Extracted text ::
━━━
[whatwg] Fullscreen feedback

On Sun, Aug 22, 2010 at 8:00 PM, Robert O'Callahan <robert at ocallahan.org> wrote:
> On Sun, Aug 22, 2010 at 4:12 AM, Adam Barth <w3c at adambarth.com> wrote:
>> On Sat, Aug 21, 2010 at 2:00 AM, Robert O'Callahan <robert at ocallahan.org>
>> wrote:
>> > On Sat, Aug 21, 2010 at 5:21 PM, Adam Barth <w3c at adambarth.com> wrote:
>> >> How is going fullscreen different from opening a popup window?
>> >
>> > That depends on how the UA chooses to handle it. But this proposed
>> > fullscreen API is based on the idea that the fullscreen content "takes
>> > over"
>> > the toplevel browsing context to which it belongs. (The content is
>> > styled to
>> > fill the IFRAME, and the IFRAME element is styled to fill the parent
>> > document's viewport.)
>>
>> That does seem dangerous if the location bar still displays the URL of
>> the top-level browsing context because it violates the constraint
>> principle of display delegation.
>
> That's why I want to default to prohibiting subframe content from going
> fullscreen.
━━━
Your task ::
Quote word for word the stretch of the fullscreen discussion from "On Sun, Aug 22, 2010 at 8:00" through "a popup window?".

Information supplied ::
━━━
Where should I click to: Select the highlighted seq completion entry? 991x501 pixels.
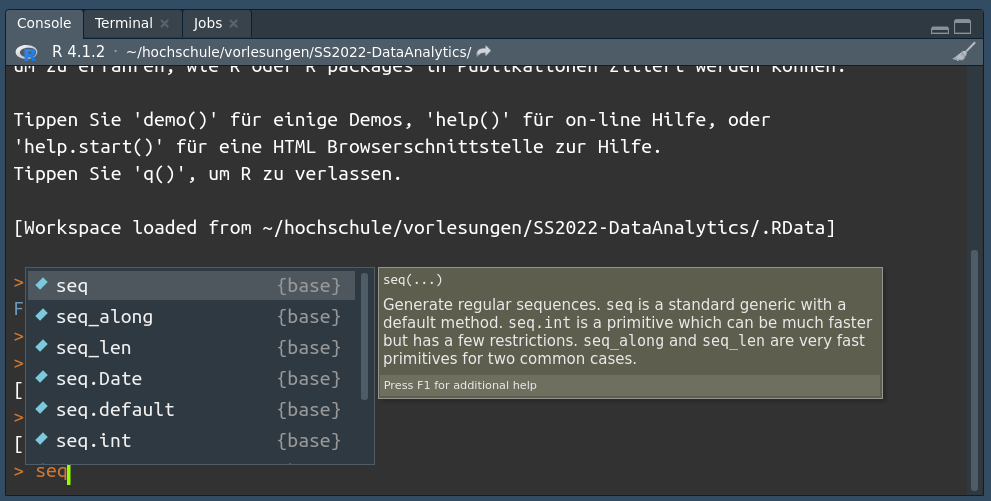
━━━
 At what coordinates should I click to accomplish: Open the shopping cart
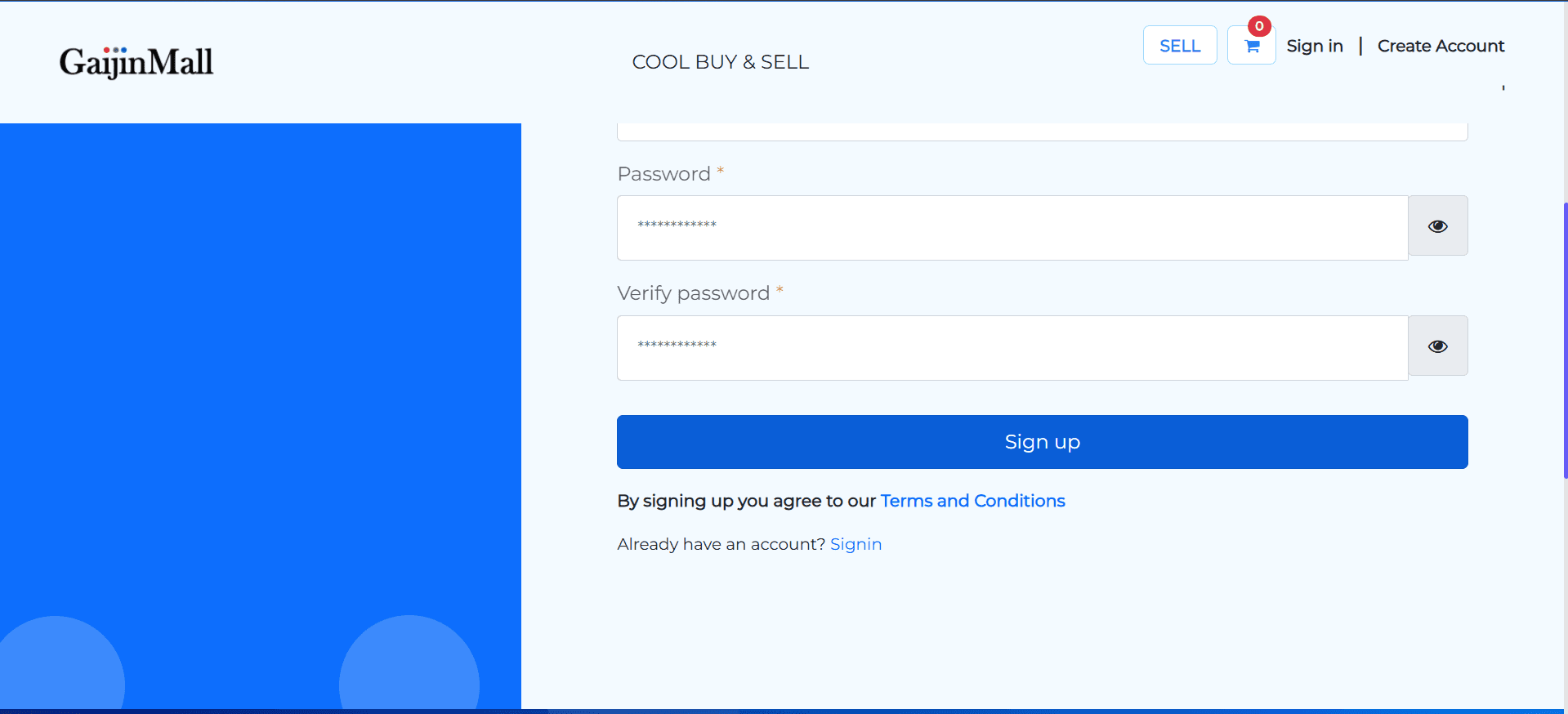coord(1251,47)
━━━
Exercise answer ::
On Sun, Aug 22, 2010 at 8:00 PM, Robert O'Callahan <robert at ocallahan.org> wrote:
> On Sun, Aug 22, 2010 at 4:12 AM, Adam Barth <w3c at adambarth.com> wrote:
>> On Sat, Aug 21, 2010 at 2:00 AM, Robert O'Callahan <robert at ocallahan.org>
>> wrote:
>> > On Sat, Aug 21, 2010 at 5:21 PM, Adam Barth <w3c at adambarth.com> wrote:
>> >> How is going fullscreen different from opening a popup window?